═════ GIVEN DATA

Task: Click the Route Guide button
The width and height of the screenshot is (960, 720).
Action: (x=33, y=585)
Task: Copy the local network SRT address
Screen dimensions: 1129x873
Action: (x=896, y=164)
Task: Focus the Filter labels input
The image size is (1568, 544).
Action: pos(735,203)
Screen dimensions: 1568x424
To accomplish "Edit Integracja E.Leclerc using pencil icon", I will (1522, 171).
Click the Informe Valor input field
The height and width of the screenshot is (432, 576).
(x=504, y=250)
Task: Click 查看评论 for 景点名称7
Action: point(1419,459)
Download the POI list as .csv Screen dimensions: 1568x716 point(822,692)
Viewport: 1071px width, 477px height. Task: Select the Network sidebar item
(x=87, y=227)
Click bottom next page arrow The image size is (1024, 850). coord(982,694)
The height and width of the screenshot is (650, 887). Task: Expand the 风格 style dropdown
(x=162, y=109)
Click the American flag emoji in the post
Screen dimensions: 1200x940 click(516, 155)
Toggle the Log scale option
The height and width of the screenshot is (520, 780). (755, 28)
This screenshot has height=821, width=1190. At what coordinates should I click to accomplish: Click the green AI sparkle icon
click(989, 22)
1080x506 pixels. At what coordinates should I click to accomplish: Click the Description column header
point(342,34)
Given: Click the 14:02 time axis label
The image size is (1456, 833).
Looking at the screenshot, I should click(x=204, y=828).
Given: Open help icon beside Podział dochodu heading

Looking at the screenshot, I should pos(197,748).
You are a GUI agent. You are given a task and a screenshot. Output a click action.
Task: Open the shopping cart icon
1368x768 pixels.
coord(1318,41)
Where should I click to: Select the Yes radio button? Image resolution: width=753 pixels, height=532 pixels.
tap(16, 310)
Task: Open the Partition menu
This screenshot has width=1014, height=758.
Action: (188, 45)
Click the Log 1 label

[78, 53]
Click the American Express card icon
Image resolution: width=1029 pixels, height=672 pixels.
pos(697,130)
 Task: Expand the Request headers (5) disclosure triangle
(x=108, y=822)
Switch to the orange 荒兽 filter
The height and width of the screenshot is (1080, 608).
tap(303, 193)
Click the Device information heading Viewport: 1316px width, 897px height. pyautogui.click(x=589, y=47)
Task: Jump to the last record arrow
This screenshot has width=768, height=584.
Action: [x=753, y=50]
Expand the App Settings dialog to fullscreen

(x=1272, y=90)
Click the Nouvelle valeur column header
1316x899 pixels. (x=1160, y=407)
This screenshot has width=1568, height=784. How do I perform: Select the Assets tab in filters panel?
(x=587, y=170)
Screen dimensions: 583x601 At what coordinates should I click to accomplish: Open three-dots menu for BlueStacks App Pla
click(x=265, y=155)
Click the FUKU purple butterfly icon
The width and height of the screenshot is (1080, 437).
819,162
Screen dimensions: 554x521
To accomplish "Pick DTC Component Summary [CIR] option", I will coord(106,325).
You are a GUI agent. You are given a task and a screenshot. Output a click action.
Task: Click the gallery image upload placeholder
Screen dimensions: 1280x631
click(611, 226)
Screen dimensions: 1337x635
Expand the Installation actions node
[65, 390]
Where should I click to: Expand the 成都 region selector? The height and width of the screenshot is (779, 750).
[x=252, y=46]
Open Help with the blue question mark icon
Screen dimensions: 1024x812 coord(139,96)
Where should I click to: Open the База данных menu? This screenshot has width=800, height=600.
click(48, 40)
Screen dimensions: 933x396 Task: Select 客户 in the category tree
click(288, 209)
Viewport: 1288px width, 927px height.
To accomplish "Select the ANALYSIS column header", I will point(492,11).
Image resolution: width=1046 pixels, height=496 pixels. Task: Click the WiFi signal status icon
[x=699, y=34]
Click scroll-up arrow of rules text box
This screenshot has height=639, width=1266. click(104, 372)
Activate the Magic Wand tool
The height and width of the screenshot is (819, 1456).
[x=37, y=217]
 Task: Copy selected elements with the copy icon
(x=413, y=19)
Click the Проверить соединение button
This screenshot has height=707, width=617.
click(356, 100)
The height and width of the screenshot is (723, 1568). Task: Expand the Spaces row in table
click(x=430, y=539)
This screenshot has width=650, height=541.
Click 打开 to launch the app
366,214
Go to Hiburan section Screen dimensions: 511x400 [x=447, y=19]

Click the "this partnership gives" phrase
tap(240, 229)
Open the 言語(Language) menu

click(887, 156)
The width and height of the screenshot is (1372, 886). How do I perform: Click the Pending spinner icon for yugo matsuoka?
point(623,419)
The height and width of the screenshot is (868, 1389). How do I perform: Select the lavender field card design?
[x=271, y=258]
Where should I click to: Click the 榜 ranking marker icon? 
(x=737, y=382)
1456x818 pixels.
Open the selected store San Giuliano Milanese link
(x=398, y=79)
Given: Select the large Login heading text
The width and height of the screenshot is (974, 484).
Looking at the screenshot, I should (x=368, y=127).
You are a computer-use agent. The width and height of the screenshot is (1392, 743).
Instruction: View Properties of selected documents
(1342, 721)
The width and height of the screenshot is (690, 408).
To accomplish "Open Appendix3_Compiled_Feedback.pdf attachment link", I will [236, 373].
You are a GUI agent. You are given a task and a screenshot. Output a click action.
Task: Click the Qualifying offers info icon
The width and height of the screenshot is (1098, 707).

══════════

__WHAT THE EXERCISE ASKS__.
Return the rows above word for word, starting at the line that contains "Viewport: 1071px width, 477px" and ending at the line that contains "The height and width of the screenshot is (520, 780).".

__RESPONSE TO THIS EXERCISE__.
Viewport: 1071px width, 477px height. Task: Select the Network sidebar item
(x=87, y=227)
Click bottom next page arrow The image size is (1024, 850). coord(982,694)
The height and width of the screenshot is (650, 887). Task: Expand the 风格 style dropdown
(x=162, y=109)
Click the American flag emoji in the post
Screen dimensions: 1200x940 click(516, 155)
Toggle the Log scale option
The height and width of the screenshot is (520, 780). (755, 28)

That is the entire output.